What is required:
Every record, down to the last line, must be given again exactly.

Listed records:
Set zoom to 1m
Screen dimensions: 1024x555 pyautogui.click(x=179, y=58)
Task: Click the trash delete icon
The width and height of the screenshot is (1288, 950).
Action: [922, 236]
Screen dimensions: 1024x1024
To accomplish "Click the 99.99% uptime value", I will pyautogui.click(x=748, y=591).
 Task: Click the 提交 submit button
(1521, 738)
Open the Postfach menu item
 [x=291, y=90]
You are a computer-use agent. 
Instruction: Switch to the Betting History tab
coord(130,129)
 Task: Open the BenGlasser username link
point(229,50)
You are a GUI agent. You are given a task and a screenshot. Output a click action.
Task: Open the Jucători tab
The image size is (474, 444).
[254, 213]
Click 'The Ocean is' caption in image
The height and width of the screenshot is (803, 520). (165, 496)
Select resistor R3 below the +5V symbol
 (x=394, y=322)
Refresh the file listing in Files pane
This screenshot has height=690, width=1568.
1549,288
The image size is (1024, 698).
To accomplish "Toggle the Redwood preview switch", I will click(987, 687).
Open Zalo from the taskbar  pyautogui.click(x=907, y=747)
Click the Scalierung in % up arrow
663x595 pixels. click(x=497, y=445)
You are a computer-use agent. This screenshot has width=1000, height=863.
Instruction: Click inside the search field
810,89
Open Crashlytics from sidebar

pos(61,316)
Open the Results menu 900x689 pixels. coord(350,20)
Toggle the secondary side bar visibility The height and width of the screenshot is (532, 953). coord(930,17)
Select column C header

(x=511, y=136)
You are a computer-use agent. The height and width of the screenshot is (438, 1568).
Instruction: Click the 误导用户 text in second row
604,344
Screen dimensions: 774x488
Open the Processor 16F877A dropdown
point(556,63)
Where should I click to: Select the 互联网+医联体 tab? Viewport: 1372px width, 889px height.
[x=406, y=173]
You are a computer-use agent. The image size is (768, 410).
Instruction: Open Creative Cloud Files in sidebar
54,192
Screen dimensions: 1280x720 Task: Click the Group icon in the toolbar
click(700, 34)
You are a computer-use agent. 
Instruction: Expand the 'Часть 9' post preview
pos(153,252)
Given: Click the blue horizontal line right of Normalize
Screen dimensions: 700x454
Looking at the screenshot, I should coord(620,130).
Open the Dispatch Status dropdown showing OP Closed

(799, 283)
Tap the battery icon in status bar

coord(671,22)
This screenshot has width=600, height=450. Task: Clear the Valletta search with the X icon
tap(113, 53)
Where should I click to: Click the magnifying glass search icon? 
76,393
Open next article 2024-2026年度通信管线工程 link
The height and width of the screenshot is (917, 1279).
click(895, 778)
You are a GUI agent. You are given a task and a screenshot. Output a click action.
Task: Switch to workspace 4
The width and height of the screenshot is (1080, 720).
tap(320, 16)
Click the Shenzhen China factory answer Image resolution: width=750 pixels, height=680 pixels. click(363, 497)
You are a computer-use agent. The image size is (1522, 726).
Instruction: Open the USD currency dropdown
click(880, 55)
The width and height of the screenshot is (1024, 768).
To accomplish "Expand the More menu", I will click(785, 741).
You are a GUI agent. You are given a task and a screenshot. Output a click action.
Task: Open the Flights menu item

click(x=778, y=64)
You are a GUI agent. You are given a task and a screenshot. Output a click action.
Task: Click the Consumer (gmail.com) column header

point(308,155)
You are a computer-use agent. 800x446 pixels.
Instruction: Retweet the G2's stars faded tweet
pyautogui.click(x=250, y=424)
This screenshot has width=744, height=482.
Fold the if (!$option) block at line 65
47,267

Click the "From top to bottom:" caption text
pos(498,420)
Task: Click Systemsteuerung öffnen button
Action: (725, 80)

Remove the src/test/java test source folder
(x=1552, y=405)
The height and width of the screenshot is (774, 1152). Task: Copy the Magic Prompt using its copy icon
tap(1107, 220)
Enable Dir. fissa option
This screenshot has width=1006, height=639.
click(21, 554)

Result:
Set zoom to 1m
Screen dimensions: 1024x555 pyautogui.click(x=179, y=58)
Task: Click the trash delete icon
The width and height of the screenshot is (1288, 950).
Action: [922, 236]
Screen dimensions: 1024x1024
To accomplish "Click the 99.99% uptime value", I will pyautogui.click(x=748, y=591).
 Task: Click the 提交 submit button
(1521, 738)
Open the Postfach menu item
 [x=291, y=90]
You are a computer-use agent. 
Instruction: Switch to the Betting History tab
coord(130,129)
 Task: Open the BenGlasser username link
point(229,50)
You are a GUI agent. You are given a task and a screenshot. Output a click action.
Task: Open the Jucători tab
The image size is (474, 444).
[254, 213]
Click 'The Ocean is' caption in image
The height and width of the screenshot is (803, 520). (165, 496)
Select resistor R3 below the +5V symbol
 (x=394, y=322)
Refresh the file listing in Files pane
This screenshot has height=690, width=1568.
1549,288
The image size is (1024, 698).
To accomplish "Toggle the Redwood preview switch", I will click(987, 687).
Open Zalo from the taskbar  pyautogui.click(x=907, y=747)
Click the Scalierung in % up arrow
663x595 pixels. click(x=497, y=445)
You are a computer-use agent. This screenshot has width=1000, height=863.
Instruction: Click inside the search field
810,89
Open Crashlytics from sidebar

pos(61,316)
Open the Results menu 900x689 pixels. coord(350,20)
Toggle the secondary side bar visibility The height and width of the screenshot is (532, 953). coord(930,17)
Select column C header

(x=511, y=136)
You are a computer-use agent. The height and width of the screenshot is (438, 1568).
Instruction: Click the 误导用户 text in second row
604,344
Screen dimensions: 774x488
Open the Processor 16F877A dropdown
point(556,63)
Where should I click to: Select the 互联网+医联体 tab? Viewport: 1372px width, 889px height.
[x=406, y=173]
You are a computer-use agent. The image size is (768, 410).
Instruction: Open Creative Cloud Files in sidebar
54,192
Screen dimensions: 1280x720 Task: Click the Group icon in the toolbar
click(700, 34)
You are a computer-use agent. 
Instruction: Expand the 'Часть 9' post preview
pos(153,252)
Given: Click the blue horizontal line right of Normalize
Screen dimensions: 700x454
Looking at the screenshot, I should coord(620,130).
Open the Dispatch Status dropdown showing OP Closed

(799, 283)
Tap the battery icon in status bar

coord(671,22)
This screenshot has width=600, height=450. Task: Clear the Valletta search with the X icon
tap(113, 53)
Where should I click to: Click the magnifying glass search icon? 
76,393
Open next article 2024-2026年度通信管线工程 link
The height and width of the screenshot is (917, 1279).
click(895, 778)
You are a GUI agent. You are given a task and a screenshot. Output a click action.
Task: Switch to workspace 4
The width and height of the screenshot is (1080, 720).
tap(320, 16)
Click the Shenzhen China factory answer Image resolution: width=750 pixels, height=680 pixels. click(363, 497)
You are a computer-use agent. The image size is (1522, 726).
Instruction: Open the USD currency dropdown
click(880, 55)
The width and height of the screenshot is (1024, 768).
To accomplish "Expand the More menu", I will click(785, 741).
You are a GUI agent. You are given a task and a screenshot. Output a click action.
Task: Open the Flights menu item

click(x=778, y=64)
You are a GUI agent. You are given a task and a screenshot. Output a click action.
Task: Click the Consumer (gmail.com) column header

point(308,155)
You are a computer-use agent. 800x446 pixels.
Instruction: Retweet the G2's stars faded tweet
pyautogui.click(x=250, y=424)
This screenshot has width=744, height=482.
Fold the if (!$option) block at line 65
47,267

Click the "From top to bottom:" caption text
pos(498,420)
Task: Click Systemsteuerung öffnen button
Action: (725, 80)

Remove the src/test/java test source folder
(x=1552, y=405)
The height and width of the screenshot is (774, 1152). Task: Copy the Magic Prompt using its copy icon
tap(1107, 220)
Enable Dir. fissa option
This screenshot has width=1006, height=639.
click(21, 554)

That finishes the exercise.